— Page —
— begin —
Wipeout: In the Zone Review

An Utterly Broken, Yet Mercifully Brief Kinect Experience
by Dan Ryckert on Jun 20, 2011 at 01:01 PM
Reviewed on Xbox 360
Publisher Activision
Developer Behaviour Interactive
Release
Rating Everyone 10+

Anyone who owns a Kinect has almost assuredly encountered issues with recognition and control at some point. Even with optimal lighting conditions and plenty of space, a certain disconnect can be felt between your own body and your onscreen representation. Our conference room at Game Informer is ideal for Kinect -- it offers more than enough space, with several large windows bringing in ample sunlight. My first fifteen minutes with Wipeout: In the Zone had me thinking something most be terribly wrong with our setup. It turns out the game is just that miserable, however.

This video game version of the ABC game show requires you to jump over obstacles almost constantly. Green indicators on the various courses make it clear when you're supposed to jump, but it's not that easy. I'd attempt jumps time and time again, ranging from tiny hops to exaggerated, knee-raising leaps. These registered about 10-20 percent of the time, with the wide variety of my attempts going unrecognized by the game. I'd fall into the water, restart the checkpoint, and immediately fall again.

I thought something surely must be wrong at that point. I've seen similar issues pop up in Kinect Adventures and other games for the peripheral, so maybe I just needed to recalibrate. I opened up the Kinect Guide and made sure the tilt was correct, and tweaked the angle slightly. Still didn't work. I backed out to the dashboard and ran the full calibration, smiley-face card and all. Still didn't work.

It's not just jumping, either. Your avatar will run when you're standing still, stand still when you're clearly running, or get permanently caught on parts of the course and force you to back out to the main menu. You're going to get knocked into the water a lot in this game, and it automatically switches to a slow-mo replay almost every time. This means constant breaks from running in place and jumping to hover your hand over the skip button.
— end —
— Items —
— begin —
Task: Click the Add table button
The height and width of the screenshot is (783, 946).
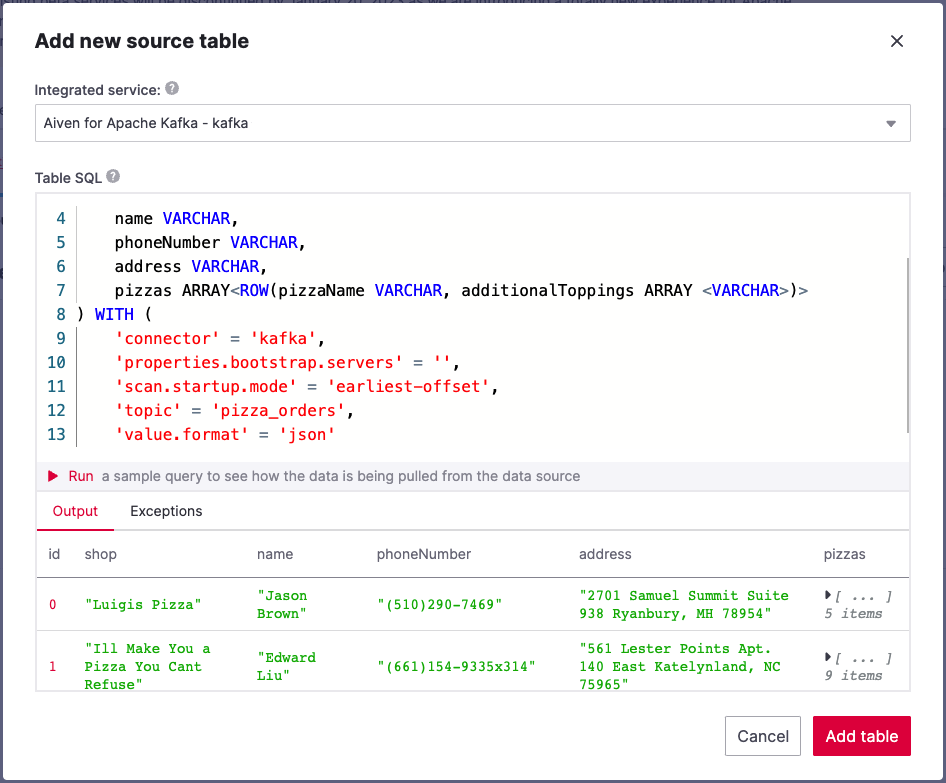Action: click(861, 735)
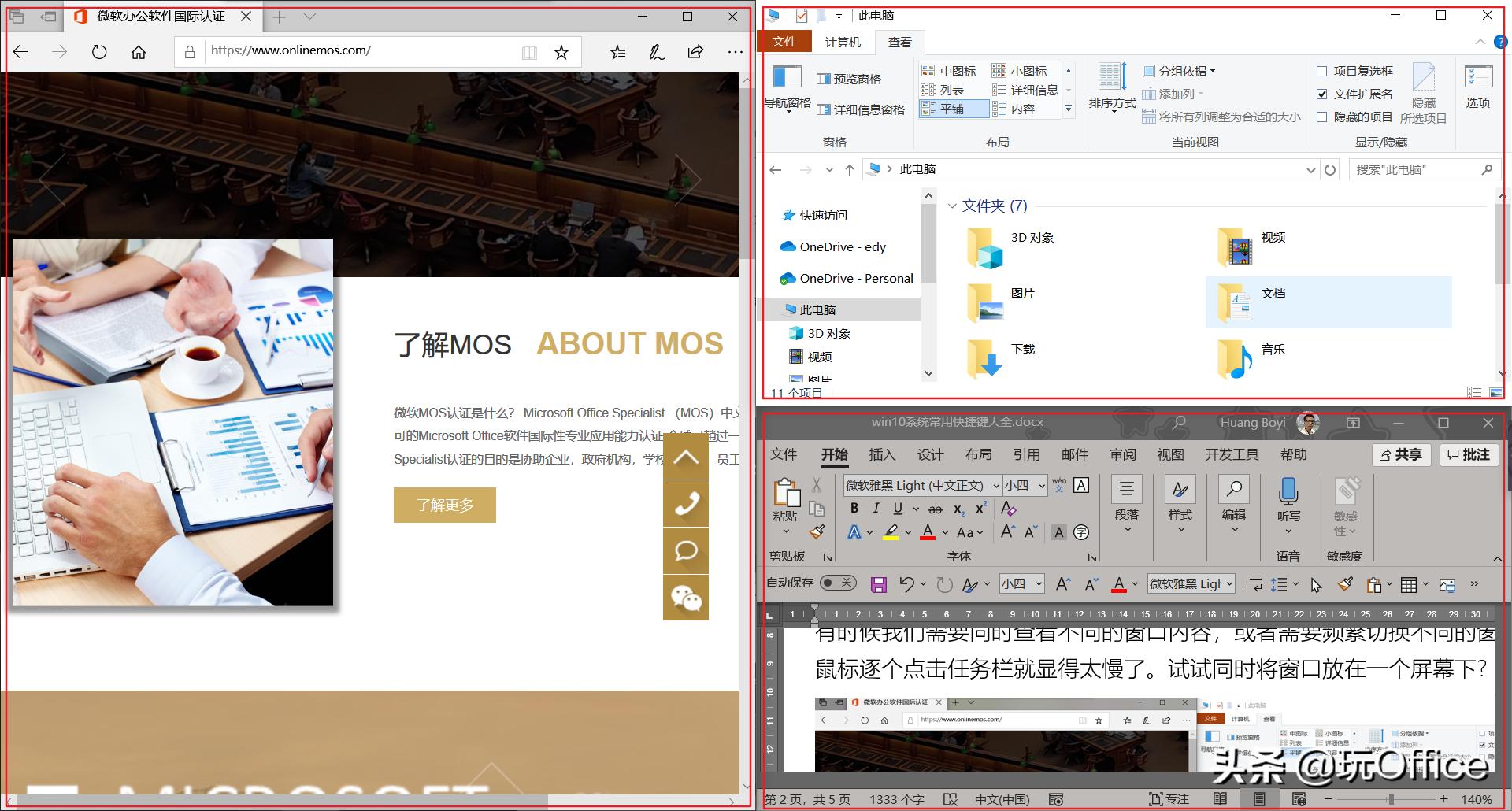This screenshot has height=811, width=1512.
Task: Click the 了解更多 button on the webpage
Action: (x=444, y=505)
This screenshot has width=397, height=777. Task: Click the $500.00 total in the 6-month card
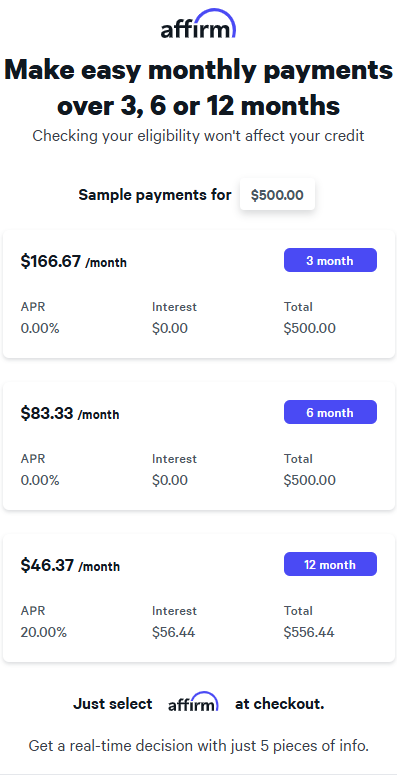310,480
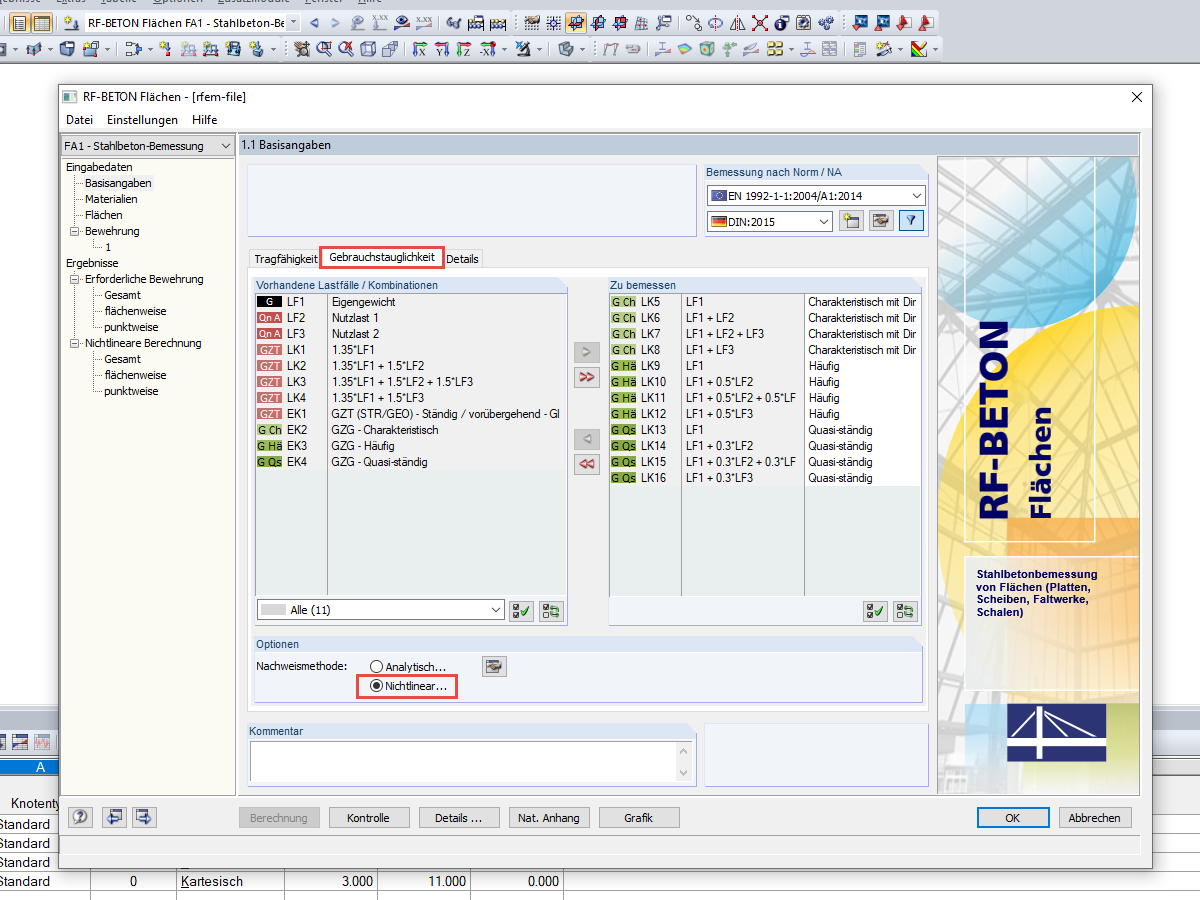Open the Einstellungen menu
The height and width of the screenshot is (900, 1200).
[x=142, y=120]
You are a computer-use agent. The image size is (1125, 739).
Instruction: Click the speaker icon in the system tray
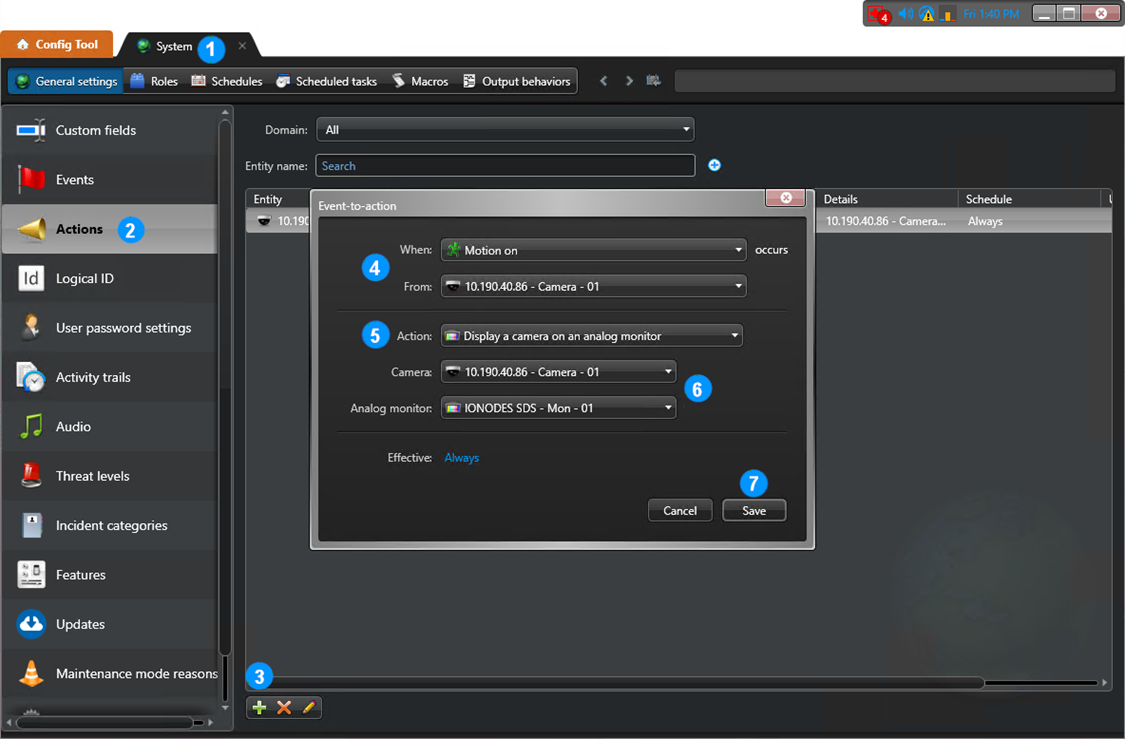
— end —
— Tasks —
[a] In the review, about how often did the jump attempts register?
[b] For each statement, say yes or no depending on whether it agrees with the review, and quote the words of the review that decide it. (i) The game was reviewed on Xbox 360. (ii) The conference room at Game Informer has no windows. (iii) Running the full calibration from the dashboard fixed the problem.
[c] Retype the part of the review from "Wipeout: In the Zone Review" up to and including "that miserable, however.".
The records aren't needed for anything here.

— Answers in order —
[a] About 10-20 percent of the time.

[b]
(i) Yes: "Reviewed on Xbox 360"
(ii) No: "with several large windows bringing in ample sunlight"
(iii) No: "I backed out to the dashboard and ran the full calibration, smiley-face card and all. Still didn't work."

[c]
Wipeout: In the Zone Review

An Utterly Broken, Yet Mercifully Brief Kinect Experience
by Dan Ryckert on Jun 20, 2011 at 01:01 PM
Reviewed on Xbox 360
Publisher Activision
Developer Behaviour Interactive
Release
Rating Everyone 10+

Anyone who owns a Kinect has almost assuredly encountered issues with recognition and control at some point. Even with optimal lighting conditions and plenty of space, a certain disconnect can be felt between your own body and your onscreen representation. Our conference room at Game Informer is ideal for Kinect -- it offers more than enough space, with several large windows bringing in ample sunlight. My first fifteen minutes with Wipeout: In the Zone had me thinking something most be terribly wrong with our setup. It turns out the game is just that miserable, however.